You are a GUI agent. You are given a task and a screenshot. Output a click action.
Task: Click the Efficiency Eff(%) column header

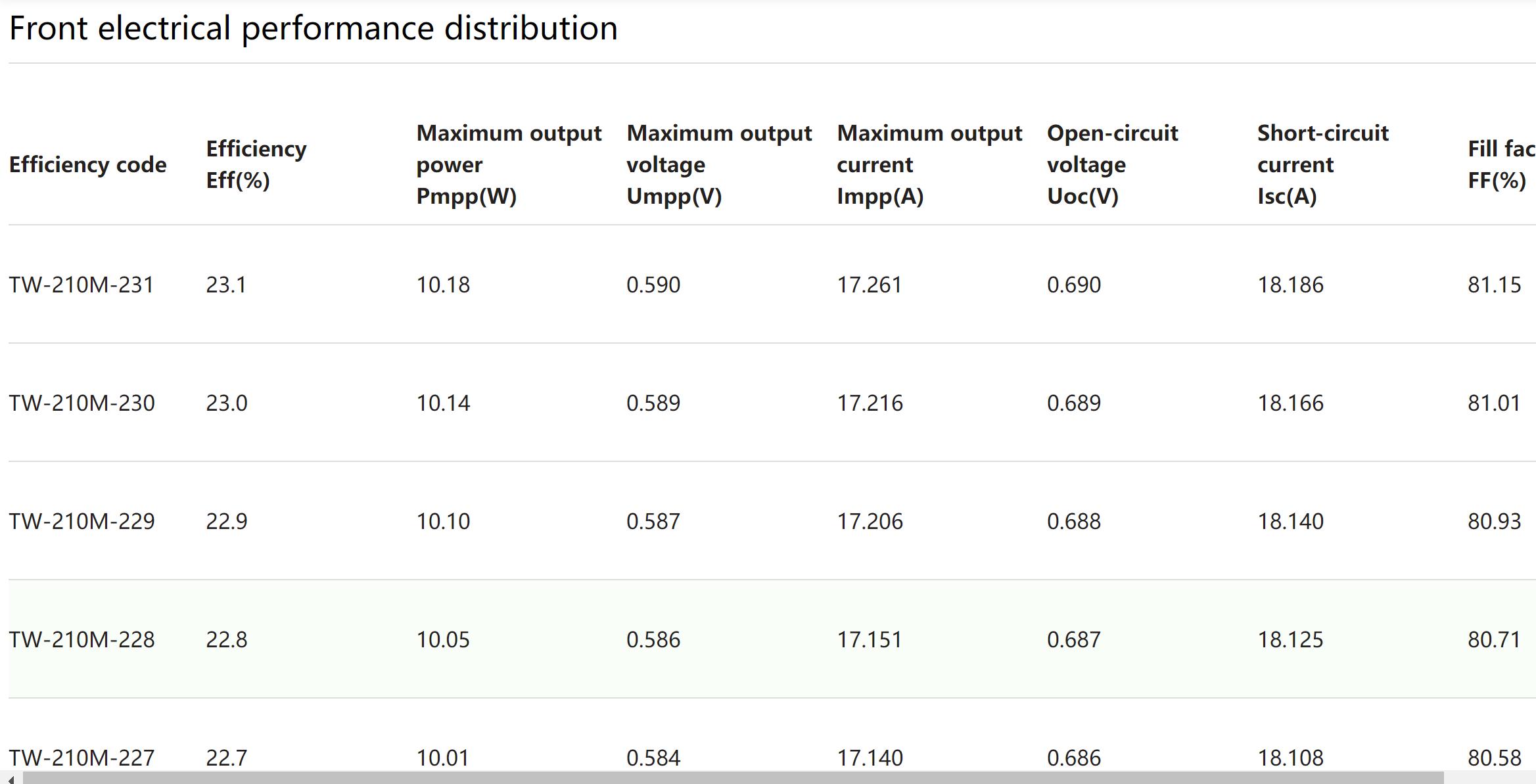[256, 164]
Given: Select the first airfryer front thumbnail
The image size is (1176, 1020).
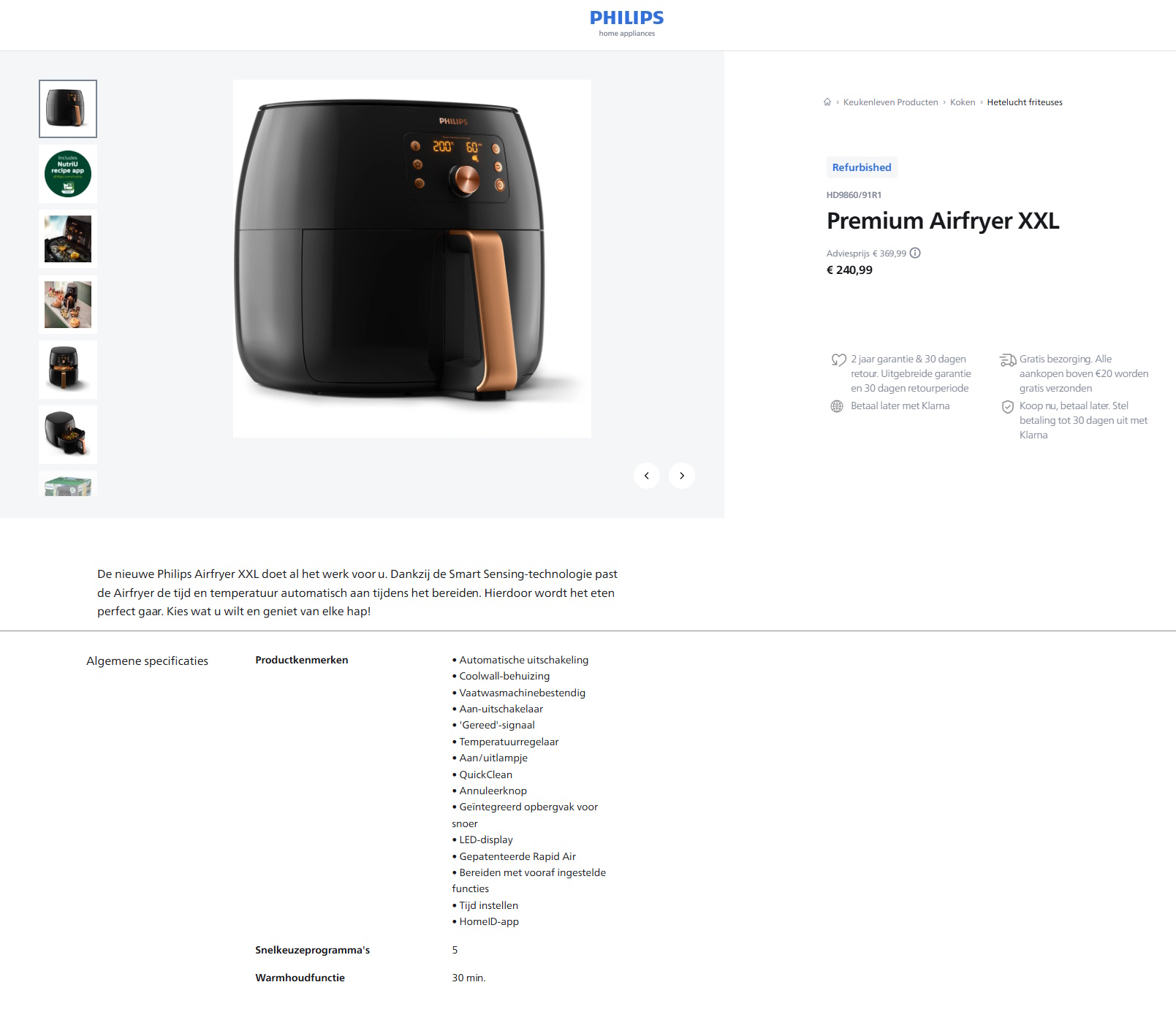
============================================================
# [EXERCISE INSTRUCTIONS]
Output the span from the line with "Given: Select the" through the last line of the data, inclusive and exact, and omit every picture.

# [RESPONSE]
Given: Select the first airfryer front thumbnail
The image size is (1176, 1020).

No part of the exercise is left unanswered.